Don’t Say “I Know How You Feel”

I lost my father to cancer in 1995 – he was in his mid-fifties, I was in my early twenties. Sometimes I’m shocked out how much time has gone by.

There are days when it feels like only yesterday I was saying goodbye to him as he lay unresponsive on his hospital bed. I like to think he could still hear us and feel us beside him in those final hours.

I learned a lot about myself, people and life during those few months. Sadly for us but a blessing for Dad, his time was brief, from diagnosis to his passing. It felt like only moments from the time we heard the news to all of a sudden he was just gone. We had ‘time to say goodbye’ but not the time to figure out how to say it. We did our best.

I’m still surprised at how internally angry I was about Day dying – I don’t recall directly at what. Just the unfairness of life I guess.

I remember wanting to dodge well-wishers on the street, and there were many as we grew up in a small town. The vehement anger I felt when they said “I know how you feel’. The amount of times in my head I wanted to punch them for saying that. How on earth could they know? Was my Dad their Dad too? Thankfully I never did.

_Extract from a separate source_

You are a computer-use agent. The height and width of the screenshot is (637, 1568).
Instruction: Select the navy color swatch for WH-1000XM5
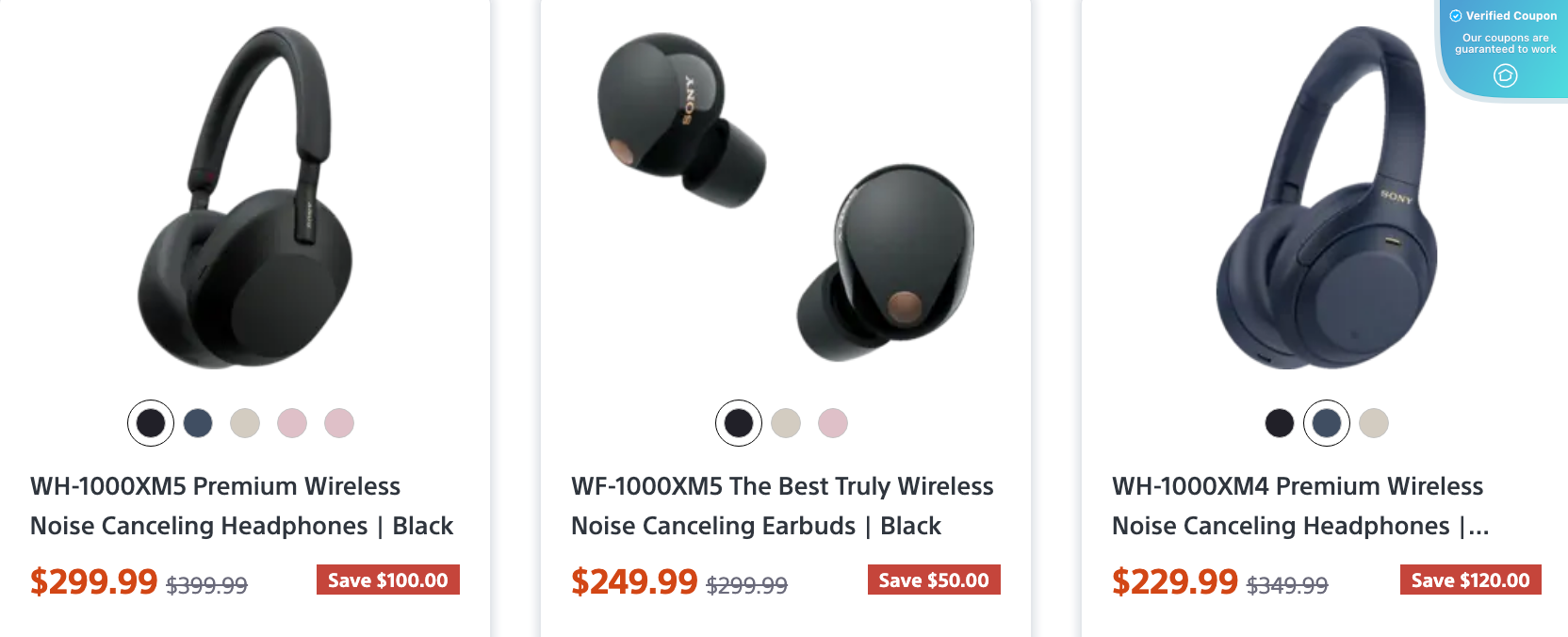click(198, 423)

If you say one thing to someone dealing with the terminal illness of a loved one – it’s never that. I could see even within my own family how it was different for all of us.

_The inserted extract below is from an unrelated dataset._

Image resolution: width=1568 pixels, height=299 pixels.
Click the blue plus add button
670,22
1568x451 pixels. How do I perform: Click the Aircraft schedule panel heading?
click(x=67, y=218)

Some of us could talk about what was happening, others couldn’t. My brother dropped pretty much everything to run Dad’s business. My sister ran the house. I helped Mum care for Dad at home until those final few days when he went into hospital.

Tell them you’re sorry to hear the news, ask directly if there’s anything you can do to help. Offer practical support – send a home cooked meal over, help with cleaning the house, look after the children. Often its the actions that show you care – in this case actions can speak a thousand words.

The opposite is true once the loved one has gone. Talking is important but it’s as if it’s a taboo to talk about someone once they’ve died.

We need to remember that those who are grieving are going through a process which does not stop with the passing of a loved one.

I lived away from home at the time we lost Dad and I wished I had someone to chat with – even if just about some of my memories of him. But I didn’t because I didn’t want to bring anyone down… and nobody asked.

I make a point these days of bringing up loved ones lost – especially those recently lost – with friends. We talk and laugh… and sometimes they might have a small cry. But they’ve all thanked me for being able to talk about their loved one. They miss them and it helps them to talk about it, it’s comforting for them to know they’re not the only ones thinking of the person that is no longer with us. That we understand they are still coming to terms with their loss.

So if there’s a nugget I can offer to someone who is trying to care for a friend going through this journey – be there quietly before; and be there afterwards.

Especially weeks and months after, when your friend has to pick up the pieces of their life and move on without that special someone. Send them a card, or flowers, or take them for a coffee. They’ll still need you.